DEV Community

Stephen-Kamau
Stephen-Kamau

Posted on • Edited on

Real-Time Object Detection with YOLO: A Step-by-Step Guide with Realtime Fire Detection Example.

PART I: INTRODUCTION TO YOLO AND DATA FORMAT.

Detailed tutorial explaining the ABCs of YOLO model, dataset preparation and how to efficiently train the object detection algorithm YOLOv5 on using custom dataset.

This blog post tries to explain a presentation that was done at devfest22 Nairobi.

Introduction.

In recent years, advances in computer vision and machine learning have led to the development of more advanced object detection systems that can detect objects in real-time from video feeds of surveillance cameras or any recording.
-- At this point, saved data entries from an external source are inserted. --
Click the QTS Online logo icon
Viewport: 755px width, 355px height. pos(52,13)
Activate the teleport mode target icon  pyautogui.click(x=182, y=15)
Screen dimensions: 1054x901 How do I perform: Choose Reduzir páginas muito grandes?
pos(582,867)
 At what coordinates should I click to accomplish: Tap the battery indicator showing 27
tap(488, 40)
One popular approach for this task is the YOLO (You Only Look Once) object detection algorithm.
The YOLO (You Only Look Once) object detection algorithm is one of the popularaly used model for real-time object detection work since it is fast and accurate performance initially proposed by Redmon et al [https://arxiv.org/abs/1506.02640]. YOLO has proven to be a valuable tool in a wide range of applications.
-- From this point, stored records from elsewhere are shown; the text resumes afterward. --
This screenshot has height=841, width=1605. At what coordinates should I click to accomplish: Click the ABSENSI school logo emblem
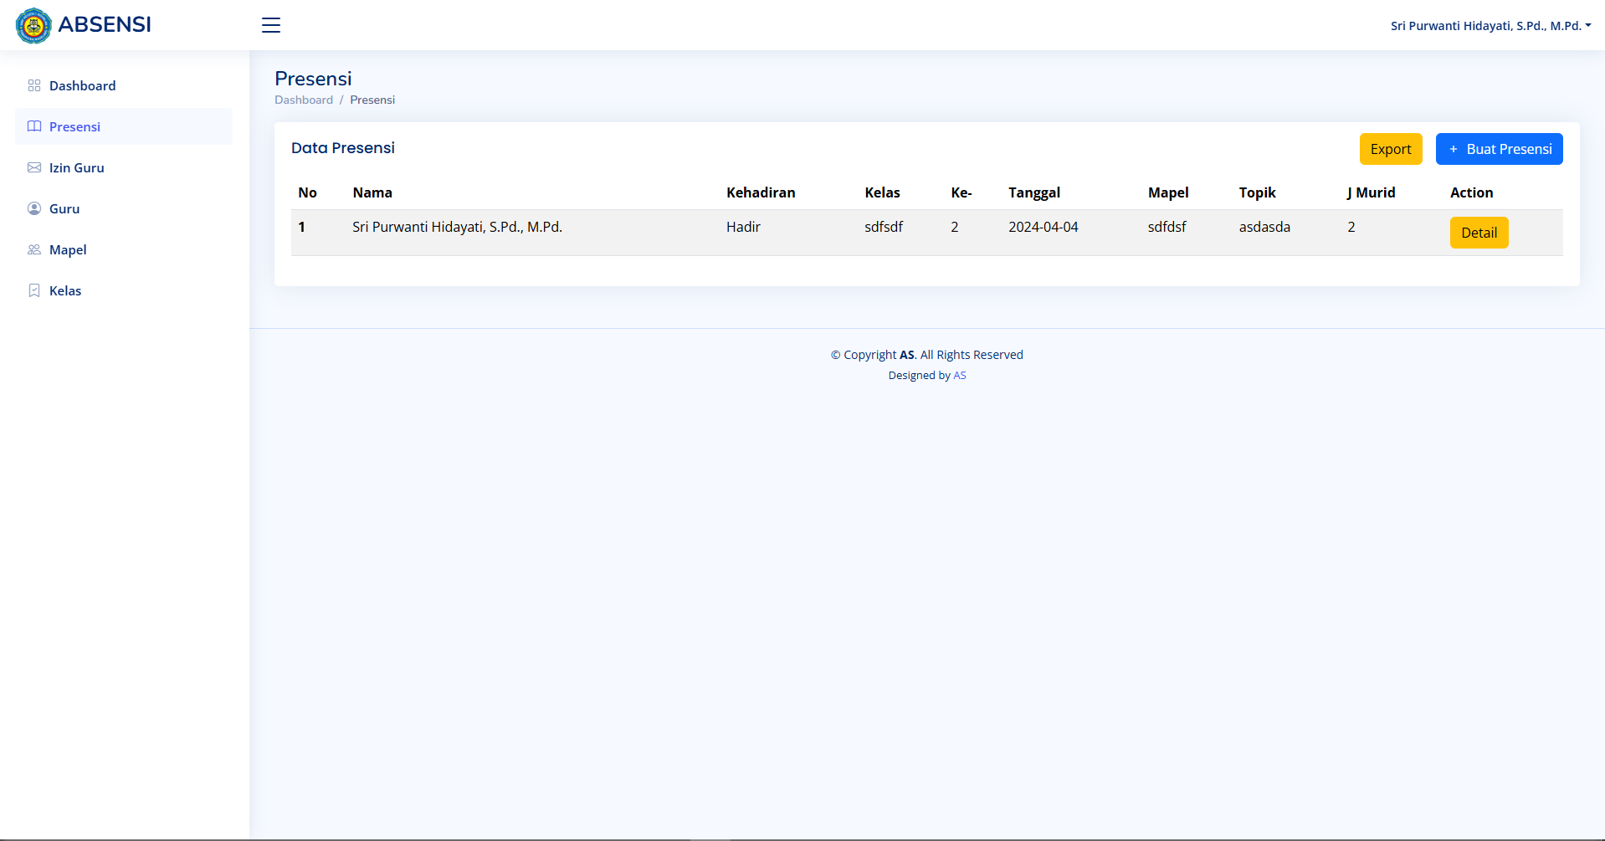(33, 25)
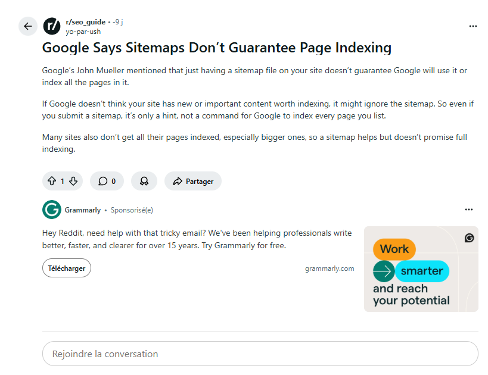Open the r/seo_guide subreddit link

click(x=85, y=22)
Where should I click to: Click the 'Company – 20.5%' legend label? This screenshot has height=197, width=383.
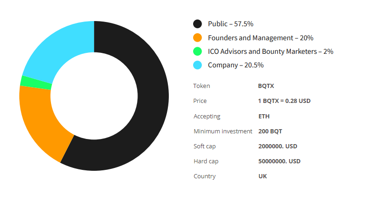[236, 65]
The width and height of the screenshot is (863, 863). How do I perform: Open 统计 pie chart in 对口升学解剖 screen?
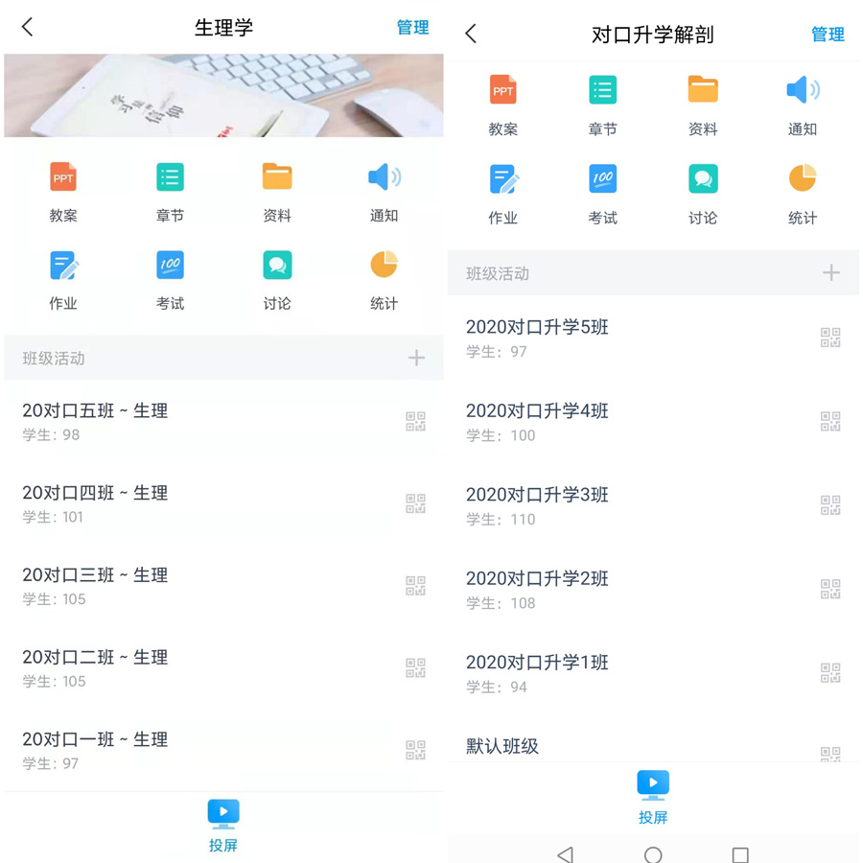[802, 179]
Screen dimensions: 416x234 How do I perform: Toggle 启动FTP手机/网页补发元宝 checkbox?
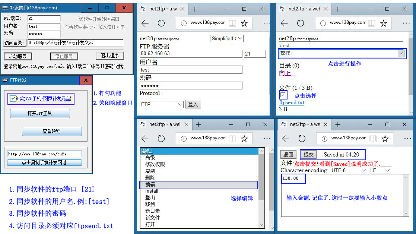point(13,99)
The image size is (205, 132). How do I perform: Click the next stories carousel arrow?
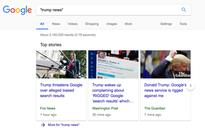point(191,86)
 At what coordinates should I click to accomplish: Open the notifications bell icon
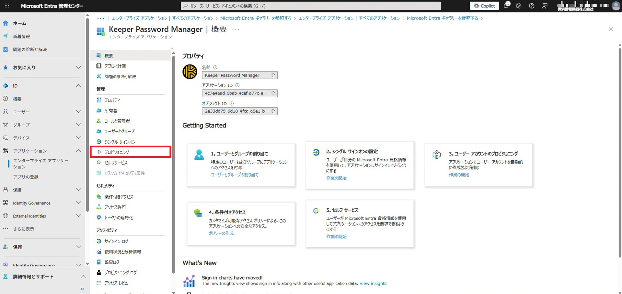click(506, 6)
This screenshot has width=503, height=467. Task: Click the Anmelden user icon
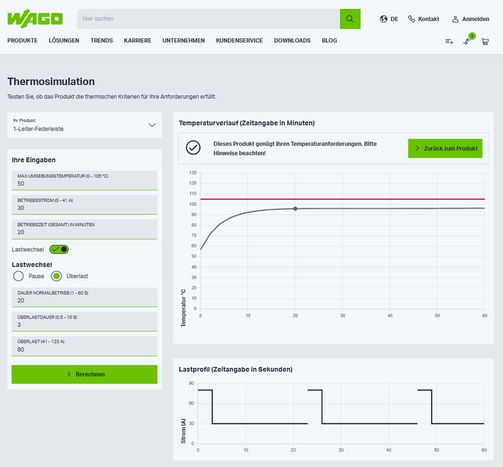(x=456, y=19)
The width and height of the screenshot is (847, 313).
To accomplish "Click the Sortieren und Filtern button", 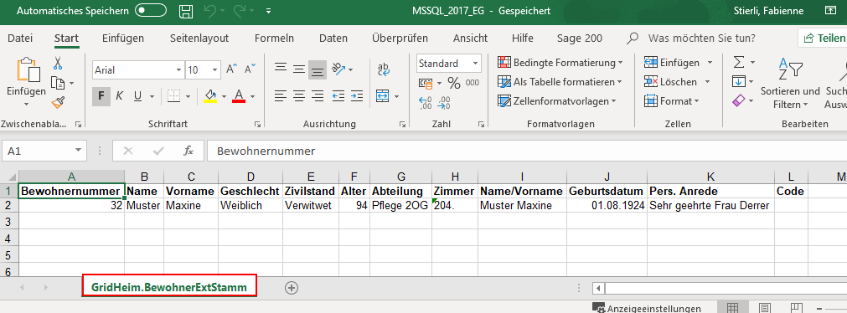I will click(790, 84).
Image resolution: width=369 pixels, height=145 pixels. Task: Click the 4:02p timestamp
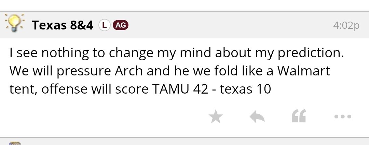[x=346, y=26]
In this tutorial we'll explore the working of the YOLO model and how it can be used for real-time fire detection using implimentation from Ultralytics [https://github.com/ultralytics/yolov5]. We will use transfer-learning techniques from P5 models (P5 models are model supported by ultralytics and differs in architecture and parameter size) to train our own model, evaluate its performances and use it for inference.

This tutorial is designed for people with theoretical background knowledge of object detection and computer vision who might need to seek practical implimentation. An Easy to use Notebook is provided with full code implementation for easier follow through.


The ABCs Of YOLO Model.

The general working of YOLO model is that it applies a single neural network to the full image. This network divides the image into regions and predicts bounding boxes and probabilities for each region. These bounding boxes are weighted by the predicted probabilities. It looks at the whole image at test time so its predictions are informed by global context in the image. It also makes predictions with a single network evaluation unlike other systems where you need to evaluate several times. It uses 3 techniques for detection which includes the following.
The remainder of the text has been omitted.